- What to produce
Reproduce the records exactly, from the start through the line containing "coord(696,171)", and leave out the pictures.

- Data listing
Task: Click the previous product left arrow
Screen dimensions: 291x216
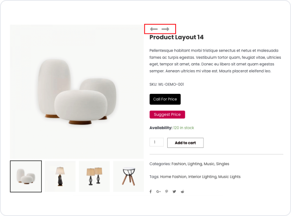Action: [x=154, y=29]
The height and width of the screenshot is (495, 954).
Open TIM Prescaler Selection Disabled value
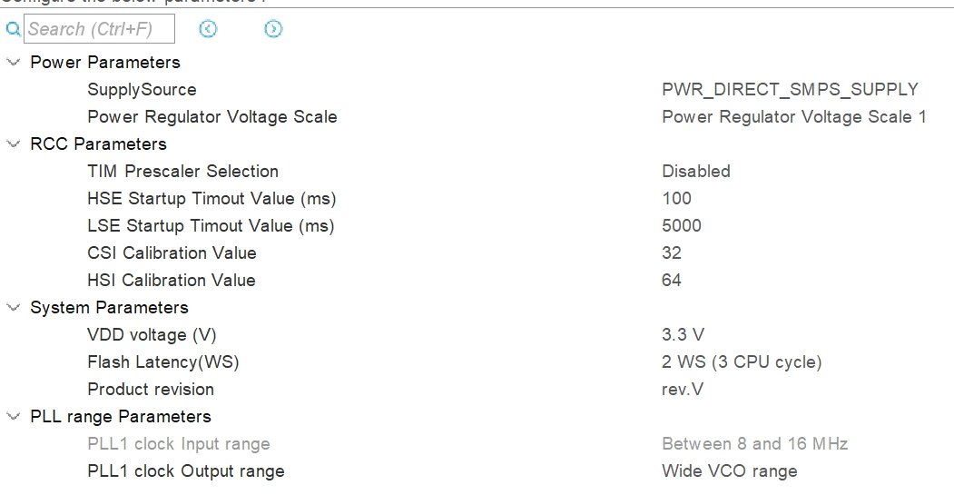coord(696,171)
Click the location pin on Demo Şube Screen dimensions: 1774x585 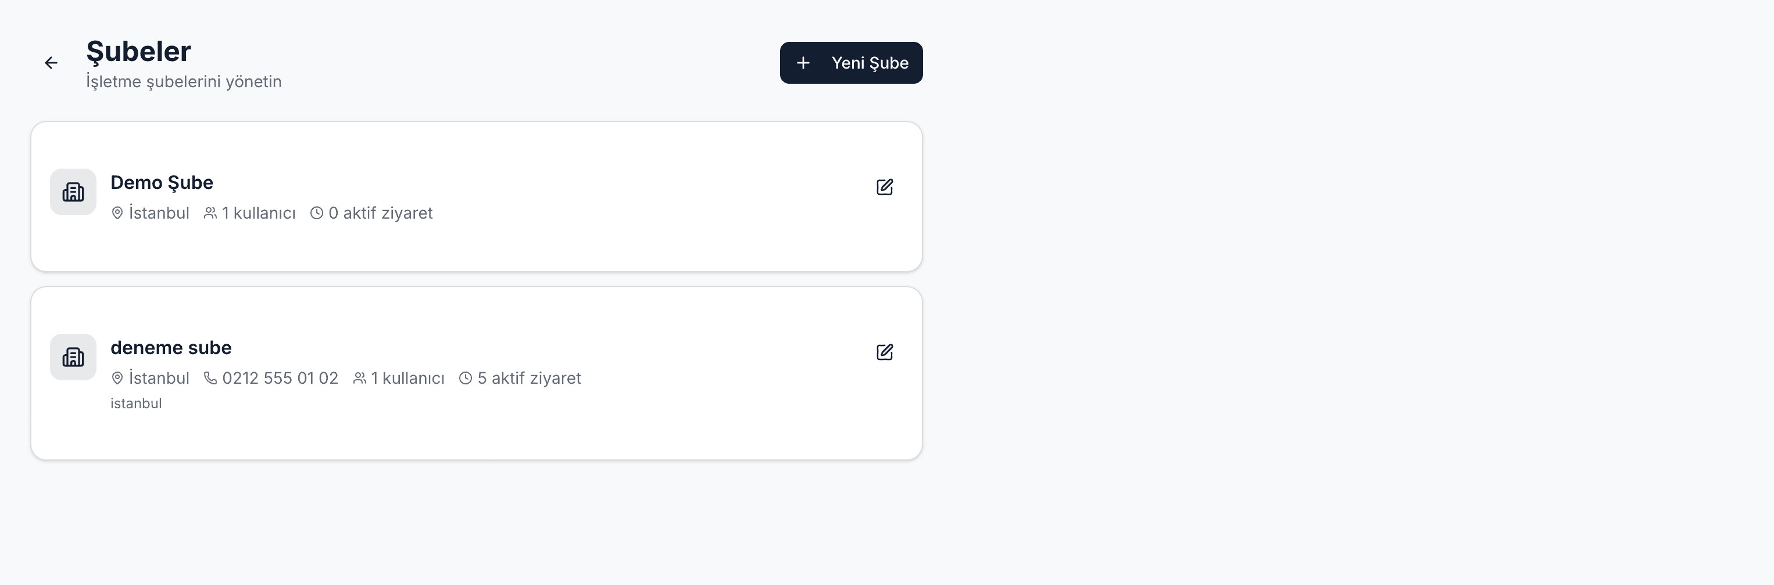(117, 214)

- Answer to the task
Task: Click the previous product left arrow
Screen dimensions: 291x216
Action: [x=154, y=29]
The height and width of the screenshot is (495, 954).
Open TIM Prescaler Selection Disabled value
coord(696,171)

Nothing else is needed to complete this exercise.